Dans ce que vous vivez en ce moment, y a t’il des choses que vous avez du mal à accepter ? 

Quelle que soit notre situation, tant de choses ne sont pas comme nous voulons, n’est-ce pas ? 
Et souvent nous ne comprenons pas comment Dieu agit ; pourquoi il permet certaines choses ; pourquoi il n’exauce pas telle ou telle prière pour arranger une situation. Pourquoi il ne guérit pas malgré nos prières sincères et confiantes. Et cela peut ajouter du trouble aux difficultés que nous avons déjà. 

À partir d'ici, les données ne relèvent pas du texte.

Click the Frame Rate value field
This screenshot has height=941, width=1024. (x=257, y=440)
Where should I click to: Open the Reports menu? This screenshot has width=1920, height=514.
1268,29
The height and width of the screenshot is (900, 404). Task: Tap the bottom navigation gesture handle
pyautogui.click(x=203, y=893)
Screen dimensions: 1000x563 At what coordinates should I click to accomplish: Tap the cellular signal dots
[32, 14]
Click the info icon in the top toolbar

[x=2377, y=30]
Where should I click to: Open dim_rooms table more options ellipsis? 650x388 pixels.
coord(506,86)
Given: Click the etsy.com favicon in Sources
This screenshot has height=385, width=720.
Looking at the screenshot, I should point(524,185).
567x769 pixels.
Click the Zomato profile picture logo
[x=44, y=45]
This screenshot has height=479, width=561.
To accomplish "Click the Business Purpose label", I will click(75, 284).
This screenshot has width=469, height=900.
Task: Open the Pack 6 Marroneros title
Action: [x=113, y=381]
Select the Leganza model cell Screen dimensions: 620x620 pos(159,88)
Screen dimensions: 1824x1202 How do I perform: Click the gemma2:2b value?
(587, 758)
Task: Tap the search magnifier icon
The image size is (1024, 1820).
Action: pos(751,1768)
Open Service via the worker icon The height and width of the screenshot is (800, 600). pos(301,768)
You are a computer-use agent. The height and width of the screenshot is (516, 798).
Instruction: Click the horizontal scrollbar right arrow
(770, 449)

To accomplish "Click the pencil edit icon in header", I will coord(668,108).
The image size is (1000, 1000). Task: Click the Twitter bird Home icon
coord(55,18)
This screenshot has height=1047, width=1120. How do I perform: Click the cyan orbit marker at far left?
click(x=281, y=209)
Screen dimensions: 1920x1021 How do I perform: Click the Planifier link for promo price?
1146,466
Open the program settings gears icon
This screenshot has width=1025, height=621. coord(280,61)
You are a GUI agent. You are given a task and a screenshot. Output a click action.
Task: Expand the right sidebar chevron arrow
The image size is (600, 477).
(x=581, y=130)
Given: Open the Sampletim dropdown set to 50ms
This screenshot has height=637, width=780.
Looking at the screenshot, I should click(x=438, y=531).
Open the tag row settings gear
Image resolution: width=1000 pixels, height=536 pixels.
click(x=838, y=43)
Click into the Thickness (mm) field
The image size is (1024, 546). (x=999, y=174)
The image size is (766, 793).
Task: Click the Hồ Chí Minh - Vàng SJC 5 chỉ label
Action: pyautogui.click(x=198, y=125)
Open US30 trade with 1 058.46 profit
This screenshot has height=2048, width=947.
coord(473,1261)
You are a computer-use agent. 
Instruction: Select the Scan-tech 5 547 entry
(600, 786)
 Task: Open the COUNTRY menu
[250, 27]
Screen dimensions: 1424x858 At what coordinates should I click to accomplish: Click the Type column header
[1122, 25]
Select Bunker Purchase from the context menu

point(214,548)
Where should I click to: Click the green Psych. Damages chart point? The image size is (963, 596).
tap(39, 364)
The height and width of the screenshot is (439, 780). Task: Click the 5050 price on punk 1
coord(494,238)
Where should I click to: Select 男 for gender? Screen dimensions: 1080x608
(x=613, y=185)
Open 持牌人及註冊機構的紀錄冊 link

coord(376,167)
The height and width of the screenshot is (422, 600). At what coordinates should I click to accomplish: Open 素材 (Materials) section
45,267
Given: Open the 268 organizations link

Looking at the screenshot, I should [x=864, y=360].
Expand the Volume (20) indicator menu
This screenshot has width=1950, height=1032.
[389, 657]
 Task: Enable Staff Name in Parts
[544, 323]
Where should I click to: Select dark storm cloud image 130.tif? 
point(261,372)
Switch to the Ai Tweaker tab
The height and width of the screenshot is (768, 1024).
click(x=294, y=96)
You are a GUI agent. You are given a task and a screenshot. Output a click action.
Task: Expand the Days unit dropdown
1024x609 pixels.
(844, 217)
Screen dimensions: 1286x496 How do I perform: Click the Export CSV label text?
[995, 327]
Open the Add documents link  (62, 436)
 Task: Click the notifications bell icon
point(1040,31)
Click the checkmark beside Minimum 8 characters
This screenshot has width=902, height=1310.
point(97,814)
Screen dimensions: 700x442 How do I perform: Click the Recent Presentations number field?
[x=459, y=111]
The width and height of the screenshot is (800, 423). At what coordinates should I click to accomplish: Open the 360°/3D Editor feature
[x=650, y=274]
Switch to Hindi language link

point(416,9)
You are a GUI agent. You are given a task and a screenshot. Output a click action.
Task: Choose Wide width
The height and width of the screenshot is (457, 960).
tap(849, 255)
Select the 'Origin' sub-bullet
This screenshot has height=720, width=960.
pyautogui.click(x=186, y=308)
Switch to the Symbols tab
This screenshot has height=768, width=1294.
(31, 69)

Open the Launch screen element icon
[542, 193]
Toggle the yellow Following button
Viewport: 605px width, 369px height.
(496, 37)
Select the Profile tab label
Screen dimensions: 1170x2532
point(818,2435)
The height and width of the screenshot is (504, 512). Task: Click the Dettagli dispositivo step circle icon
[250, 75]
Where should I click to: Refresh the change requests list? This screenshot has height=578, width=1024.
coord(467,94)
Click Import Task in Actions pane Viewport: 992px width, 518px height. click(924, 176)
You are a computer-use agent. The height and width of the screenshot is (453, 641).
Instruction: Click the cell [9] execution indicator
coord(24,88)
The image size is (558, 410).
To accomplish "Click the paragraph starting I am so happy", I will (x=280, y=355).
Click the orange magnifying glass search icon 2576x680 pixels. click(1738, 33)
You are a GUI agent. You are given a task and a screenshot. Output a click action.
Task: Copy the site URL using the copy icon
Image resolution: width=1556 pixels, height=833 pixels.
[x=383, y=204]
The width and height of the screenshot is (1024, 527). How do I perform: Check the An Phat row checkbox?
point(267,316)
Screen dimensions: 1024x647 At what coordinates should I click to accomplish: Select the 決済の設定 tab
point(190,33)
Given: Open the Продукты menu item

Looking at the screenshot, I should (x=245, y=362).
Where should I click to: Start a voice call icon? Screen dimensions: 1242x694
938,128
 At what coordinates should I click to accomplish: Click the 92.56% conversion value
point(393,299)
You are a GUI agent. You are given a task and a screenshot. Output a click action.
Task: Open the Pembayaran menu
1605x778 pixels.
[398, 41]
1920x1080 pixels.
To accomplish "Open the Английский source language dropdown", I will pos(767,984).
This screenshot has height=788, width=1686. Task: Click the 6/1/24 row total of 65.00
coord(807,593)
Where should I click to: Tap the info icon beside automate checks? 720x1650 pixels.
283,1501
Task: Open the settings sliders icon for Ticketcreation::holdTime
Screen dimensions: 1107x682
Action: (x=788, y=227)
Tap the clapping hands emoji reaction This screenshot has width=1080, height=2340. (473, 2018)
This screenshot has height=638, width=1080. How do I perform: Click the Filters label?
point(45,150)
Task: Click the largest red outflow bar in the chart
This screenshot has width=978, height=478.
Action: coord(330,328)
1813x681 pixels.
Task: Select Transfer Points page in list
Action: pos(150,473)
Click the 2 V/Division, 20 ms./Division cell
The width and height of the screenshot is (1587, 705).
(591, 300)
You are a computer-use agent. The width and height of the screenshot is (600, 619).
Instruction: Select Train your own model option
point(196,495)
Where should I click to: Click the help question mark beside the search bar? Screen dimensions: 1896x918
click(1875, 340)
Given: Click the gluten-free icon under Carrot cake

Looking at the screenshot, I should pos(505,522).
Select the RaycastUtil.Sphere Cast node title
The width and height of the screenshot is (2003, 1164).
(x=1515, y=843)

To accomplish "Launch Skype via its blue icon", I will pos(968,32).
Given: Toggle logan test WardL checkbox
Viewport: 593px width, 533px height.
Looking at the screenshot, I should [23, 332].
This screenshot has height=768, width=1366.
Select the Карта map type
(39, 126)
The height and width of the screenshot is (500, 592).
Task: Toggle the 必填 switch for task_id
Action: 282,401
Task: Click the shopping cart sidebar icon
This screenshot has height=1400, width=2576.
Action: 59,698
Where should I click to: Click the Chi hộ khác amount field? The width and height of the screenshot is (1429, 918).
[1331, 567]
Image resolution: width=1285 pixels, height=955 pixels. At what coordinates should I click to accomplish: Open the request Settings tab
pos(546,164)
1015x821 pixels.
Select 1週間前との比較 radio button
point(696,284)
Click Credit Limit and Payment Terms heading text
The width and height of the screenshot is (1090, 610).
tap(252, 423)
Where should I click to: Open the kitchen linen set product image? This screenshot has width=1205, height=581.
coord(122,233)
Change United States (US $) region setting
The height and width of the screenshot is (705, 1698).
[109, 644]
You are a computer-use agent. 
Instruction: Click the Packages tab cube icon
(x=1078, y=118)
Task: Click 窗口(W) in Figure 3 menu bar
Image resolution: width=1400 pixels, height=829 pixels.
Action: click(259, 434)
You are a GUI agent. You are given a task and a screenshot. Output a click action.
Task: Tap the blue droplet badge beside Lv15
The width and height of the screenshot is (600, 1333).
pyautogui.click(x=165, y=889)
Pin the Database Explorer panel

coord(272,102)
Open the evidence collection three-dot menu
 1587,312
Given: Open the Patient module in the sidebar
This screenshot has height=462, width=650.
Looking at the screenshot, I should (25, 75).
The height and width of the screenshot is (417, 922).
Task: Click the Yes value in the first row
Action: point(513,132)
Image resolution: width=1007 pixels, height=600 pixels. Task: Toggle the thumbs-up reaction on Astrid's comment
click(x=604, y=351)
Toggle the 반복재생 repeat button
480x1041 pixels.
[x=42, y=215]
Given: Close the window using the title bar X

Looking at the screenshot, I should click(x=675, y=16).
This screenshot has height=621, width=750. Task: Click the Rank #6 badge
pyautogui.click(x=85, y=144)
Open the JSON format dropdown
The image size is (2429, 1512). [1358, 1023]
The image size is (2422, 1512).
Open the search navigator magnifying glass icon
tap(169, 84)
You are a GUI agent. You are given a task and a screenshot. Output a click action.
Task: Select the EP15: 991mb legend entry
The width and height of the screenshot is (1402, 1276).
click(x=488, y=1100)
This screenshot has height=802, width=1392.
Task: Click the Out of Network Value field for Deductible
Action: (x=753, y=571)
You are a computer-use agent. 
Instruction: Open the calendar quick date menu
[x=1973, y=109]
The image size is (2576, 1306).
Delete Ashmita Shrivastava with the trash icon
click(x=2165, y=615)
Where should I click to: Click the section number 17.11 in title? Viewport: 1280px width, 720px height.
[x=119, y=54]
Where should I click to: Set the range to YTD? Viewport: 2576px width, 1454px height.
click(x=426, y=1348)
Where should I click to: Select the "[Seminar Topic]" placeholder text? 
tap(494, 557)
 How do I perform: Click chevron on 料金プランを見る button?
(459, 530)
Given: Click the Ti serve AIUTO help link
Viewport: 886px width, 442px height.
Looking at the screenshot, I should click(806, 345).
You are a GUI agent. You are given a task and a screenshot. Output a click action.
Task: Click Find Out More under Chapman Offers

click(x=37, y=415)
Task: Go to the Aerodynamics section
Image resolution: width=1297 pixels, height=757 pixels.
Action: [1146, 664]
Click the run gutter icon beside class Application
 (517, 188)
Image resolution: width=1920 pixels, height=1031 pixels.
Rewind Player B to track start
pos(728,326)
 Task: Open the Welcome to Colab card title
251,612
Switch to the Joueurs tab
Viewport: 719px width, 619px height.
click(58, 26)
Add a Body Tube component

La Parole de Dieu ne donne pas de réponses toute faites à ces questions. Mais en toutes circonstances, elle nous invite à regarder à Jésus, révélation parfaite de Dieu, notre modèle en toutes choses. 
Cette période de Pâques nous amène notamment à nous souvenir des difficultés auxquelles Jésus a dû faire face lui aussi, par amour pour nous. A méditer tout ce qu’il a dû accepter de subir pour que nous retrouvions le chemin de Dieu notre Père. 
Ecoutons ensemble un des textes proposés à notre méditation, en cette période de carême.  C’est un passage du livre d’Esaïe. 
800 ans avant la naissance de Jésus, Esaïe annonce la venue et les épreuves d’un mystérieux personnage qu’il nomme le « serviteur ». Il annonce des événements qui se réaliseront avec la venue de Jésus. 


Lecture : Esaïe 50

4 Le Seigneur DIEU m'a donné le langage des disciples, pour que je sache soutenir par une parole celui qui est épuisé ; chaque matin, il éveille, il éveille mon oreille, pour que j’écoute à la manière des disciples.
5 Le Seigneur DIEU m'a ouvert l'oreille, et moi, je ne me suis pas rebellé et je ne me suis pas dérobé.
6 J'ai livré mon dos à ceux qui me frappaient et mes joues à ceux qui m'arrachaient la barbe ; je ne me suis pas détourné des insultes et des crachats.
7 Mais le Seigneur DIEU m'a secouru ; c'est pourquoi je n'ai pas été confus, c'est pourquoi j'ai rendu mon visage semblable à du granit, sachant que je n'aurais pas honte.
8 Celui qui me justifie est proche : qui veut m'accuser ? Comparaissons ensemble ! Qui s'oppose à mon droit ? Qu'il s'avance vers moi !
9 Le Seigneur DIEU viendra à mon secours : qui me condamnera ? Ils tomberont tous en lambeaux comme un vêtement, les mites les dévoreront.
10 Qui parmi vous craint le SEIGNEUR, en écoutant son serviteur ? Quiconque marche dans les ténèbres et manque de clarté, qu'il mette sa confiance dans le nom du SEIGNEUR et qu'il s'appuie sur son Dieu !

[Prière]

Qui parle ici, sinon Jésus, le Christ, qui a accepté de recevoir des coups, des insultes et des crachats pour que nous soyons réconciliés avec Dieu et que nous recevions la vie éternelle ? 
En même temps, Esaïe parle aussi de tous ceux qui cherchent à « écouter à la manière des disciples », et à servir Dieu. Tous ceux que Dieu appelle à l’écouter… il parle de chacun d’entre nous. 
Dans sa fidélité à Dieu, l’homme évoqué ici doit subir des choses difficiles. Tout le monde rencontre des difficultés ; mais lui souffre à cause de sa fidélité à Dieu. Jésus a prévu que celui qui s’engageait à sa suite devait s’attendre à de telles difficultés, même s’il ne s’agit pas de les chercher, et même si elles sont toujours secondes par rapport à la joie et à la paix que Dieu accorde.
Quand nous rencontrons des problèmes nous aussi… comment  réagissons-nous ? 
Si par exemple nous faisons face à une situation financière difficile ? 
Ou une situation familiale qui nous échappe, et dans laquelle nous nous sentons coincés ?
Si nous avons à subir une maladie chronique, un souci de santé auquel la médecine ne trouve pas de remède… ? 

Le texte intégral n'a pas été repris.